─── SUPPLIED INFORMATION

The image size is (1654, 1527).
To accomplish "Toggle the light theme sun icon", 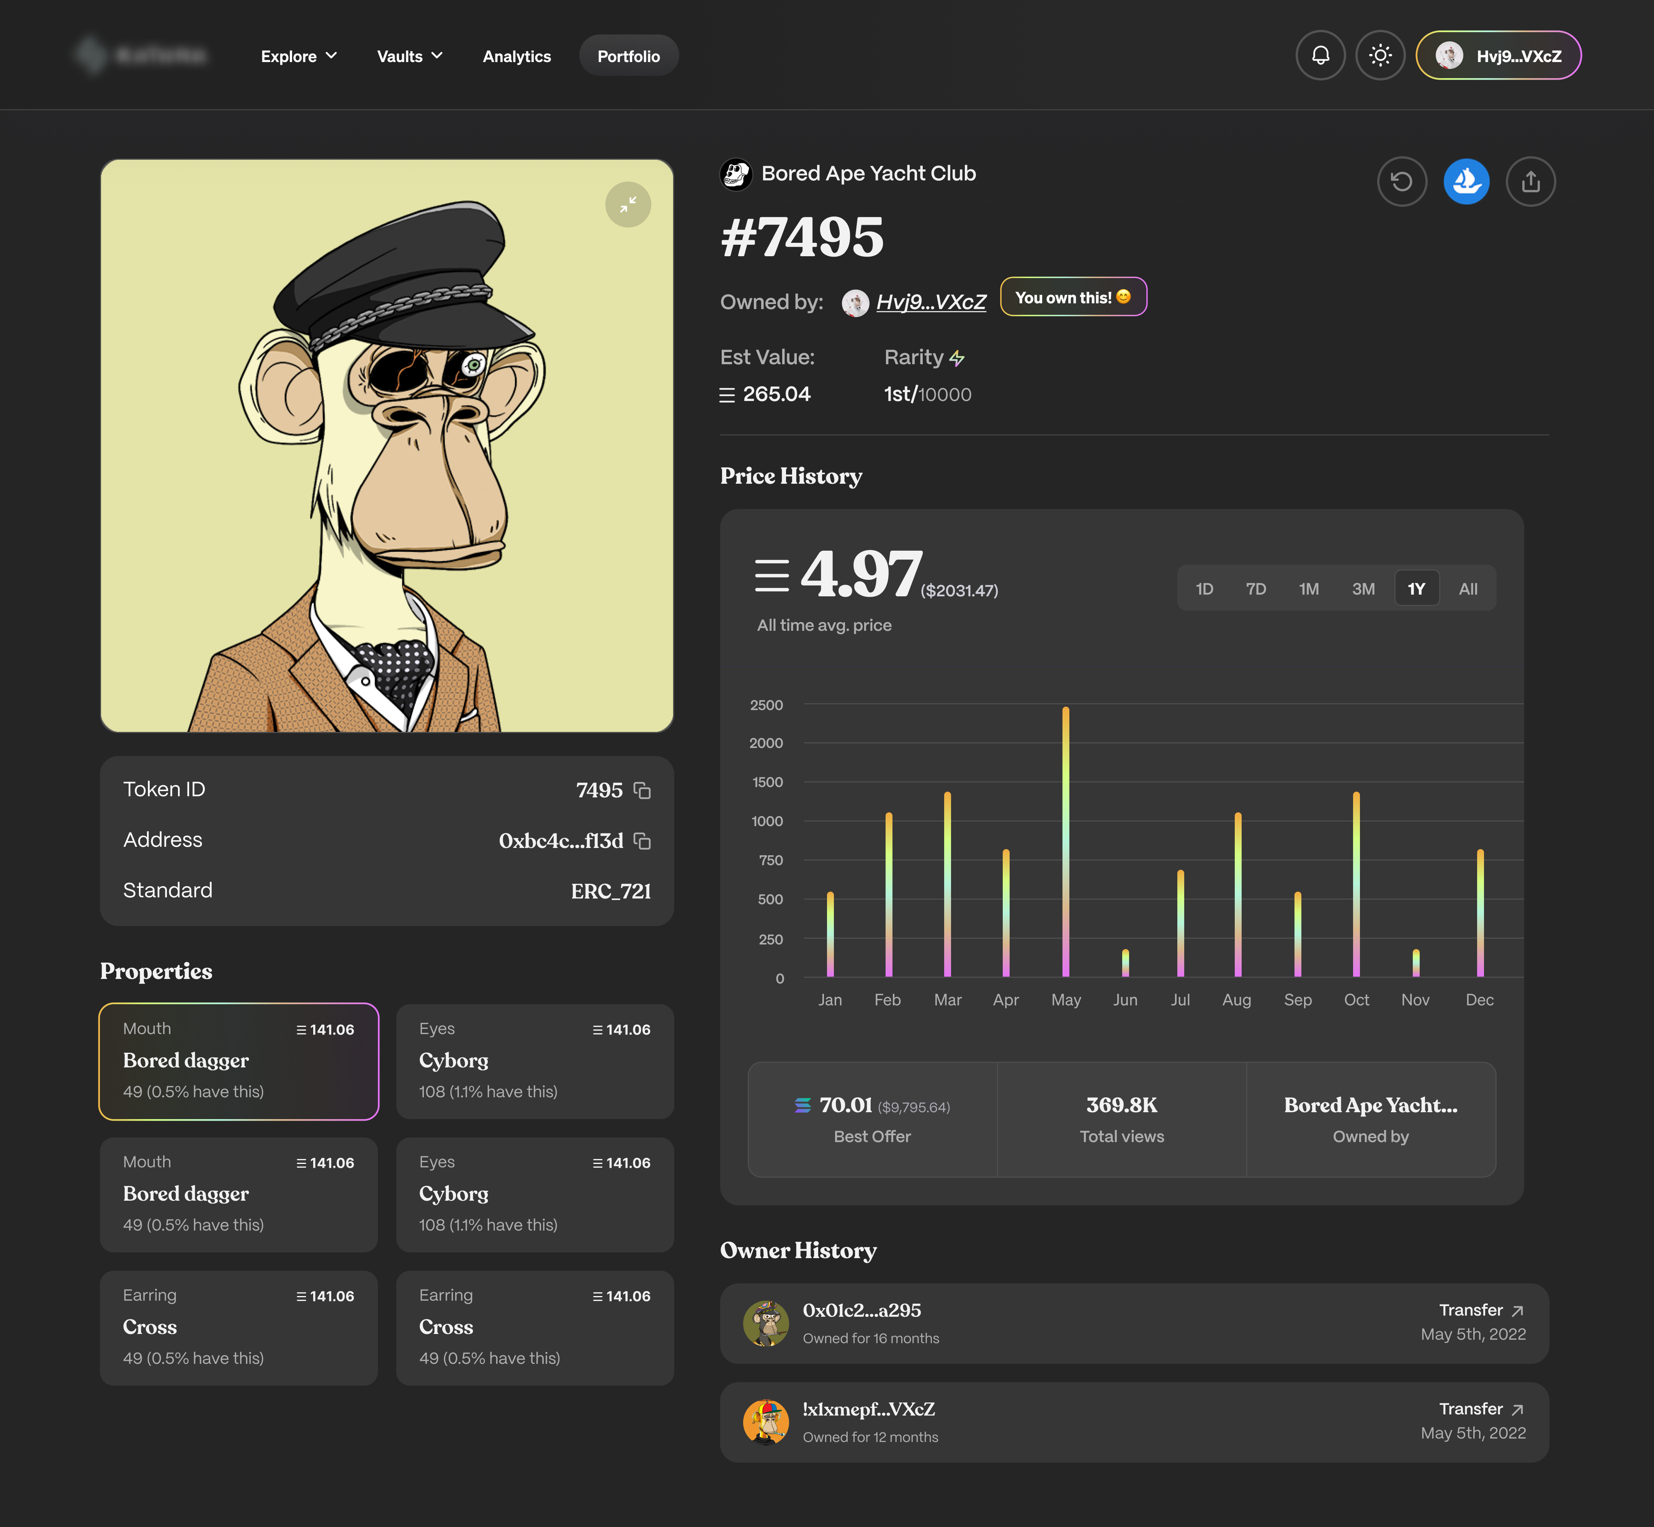I will click(x=1381, y=55).
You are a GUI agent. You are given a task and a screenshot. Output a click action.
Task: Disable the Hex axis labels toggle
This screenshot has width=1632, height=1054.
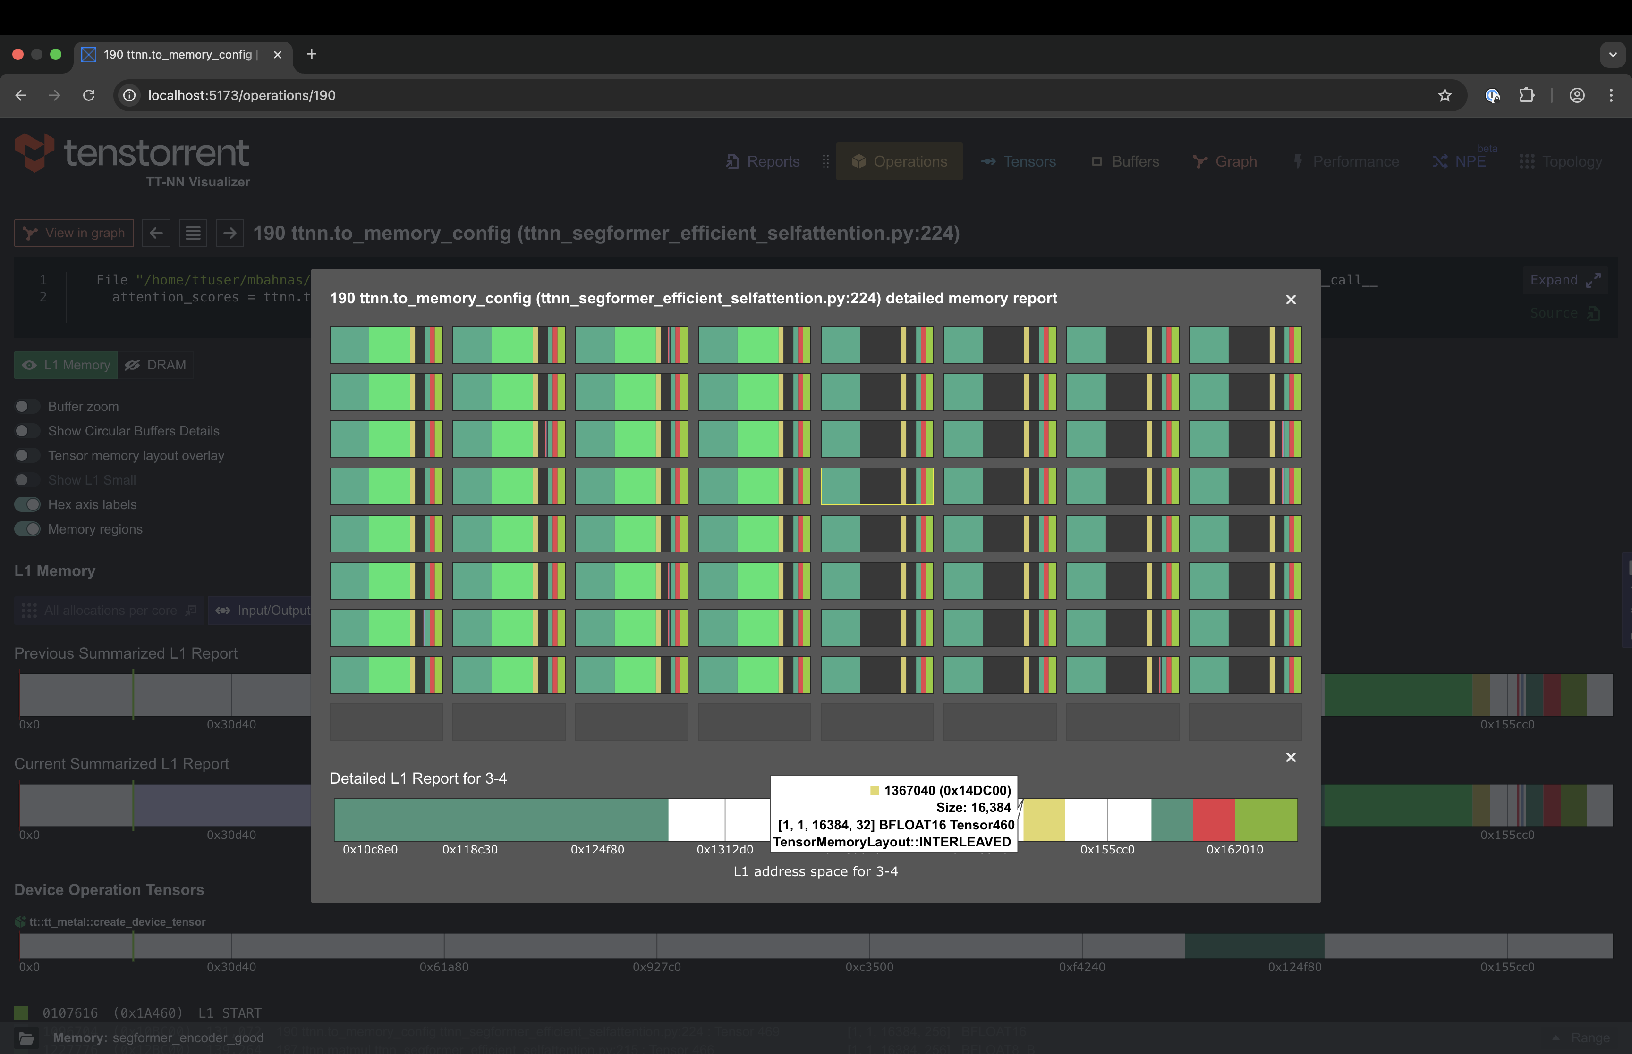click(27, 504)
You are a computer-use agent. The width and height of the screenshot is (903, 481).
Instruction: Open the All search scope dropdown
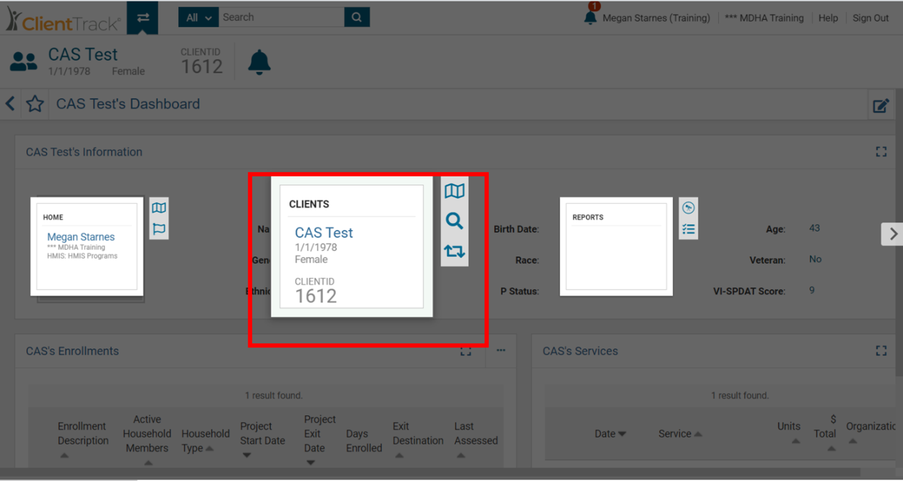click(x=198, y=18)
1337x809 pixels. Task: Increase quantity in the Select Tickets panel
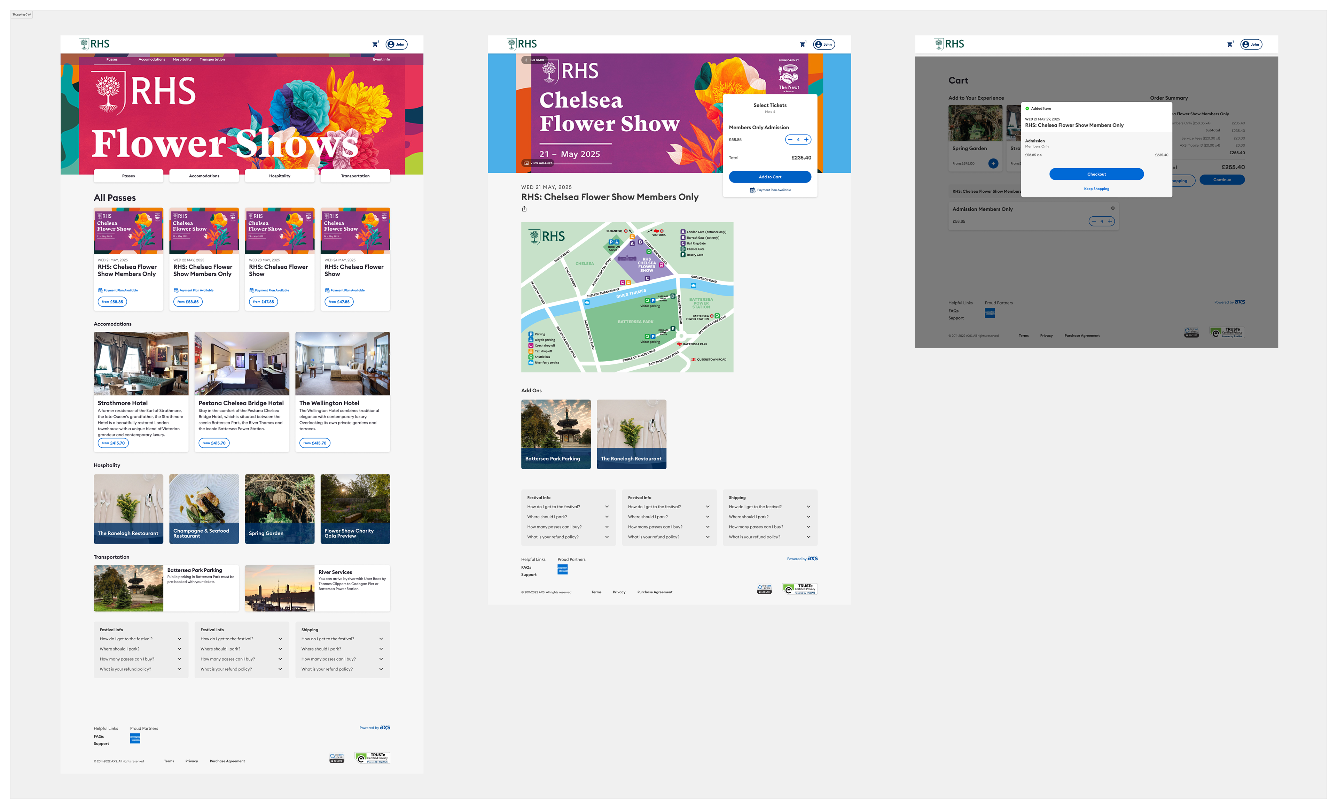(x=806, y=140)
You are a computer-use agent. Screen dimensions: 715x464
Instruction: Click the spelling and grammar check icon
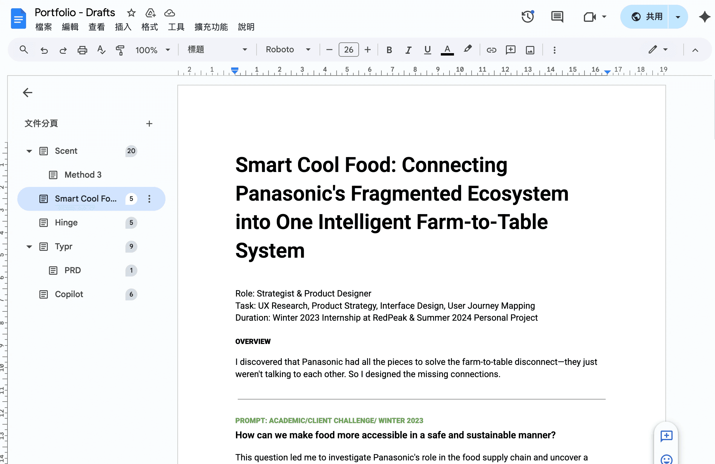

──────

EXERCISE AIM –
Go through the material above, and wherever a line contains the string "computer", return it.

RESULT –
You are a computer-use agent. The width and height of the screenshot is (903, 481).
You are a computer-use agent. Screen dimensions: 715x464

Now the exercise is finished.